* EXERCISE INSTRUCTIONS: Rewrite every line of the data below as a numbered list, skipping any blank lines. Leave the pictures out of your answer.
==== LISTED RECORDS ====
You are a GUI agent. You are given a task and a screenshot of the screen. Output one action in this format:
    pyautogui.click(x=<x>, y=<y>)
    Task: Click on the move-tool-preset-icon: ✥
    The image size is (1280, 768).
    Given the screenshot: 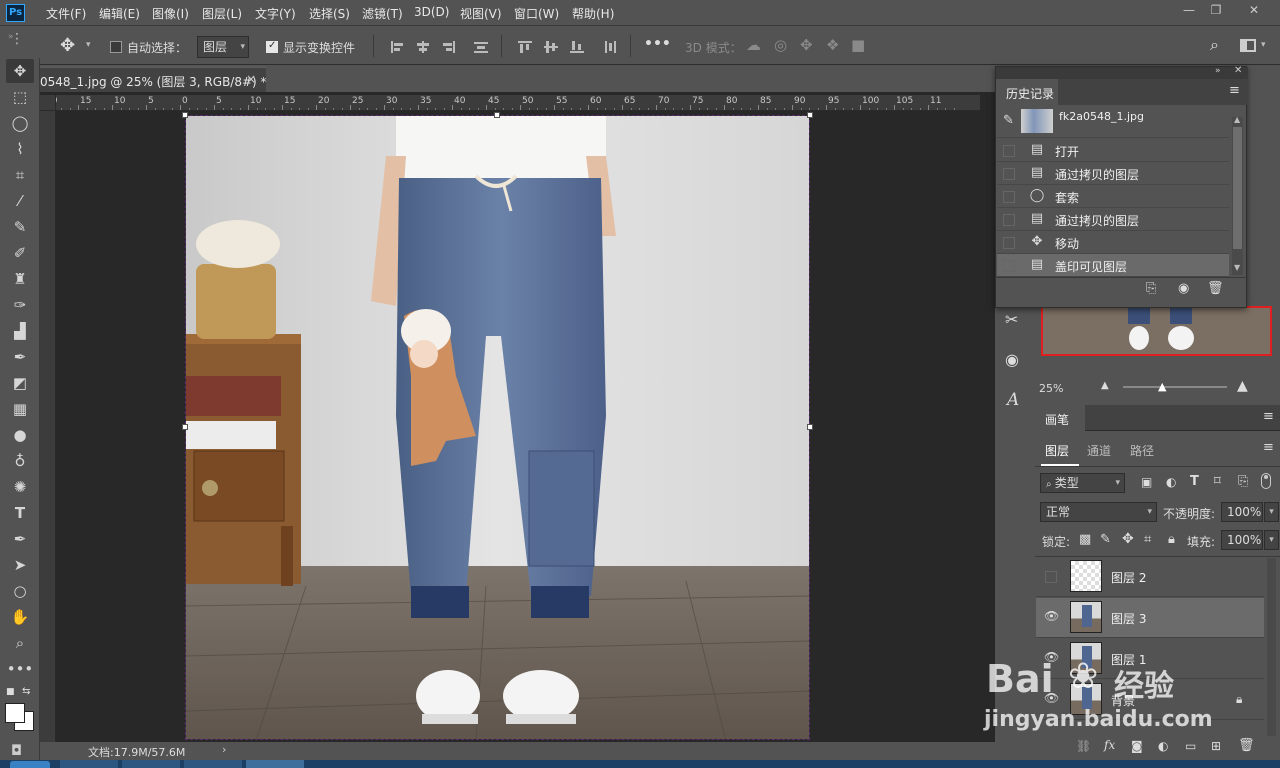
====
* ANSWER TO THIS TASK:
1. You are a GUI agent. You are given a task and a screenshot of the screen. Output one action in this format:
2.     pyautogui.click(x=<x>, y=<y>)
3.     Task: Click on the move-tool-preset-icon: ✥
4.     The image size is (1280, 768).
5.     Given the screenshot: 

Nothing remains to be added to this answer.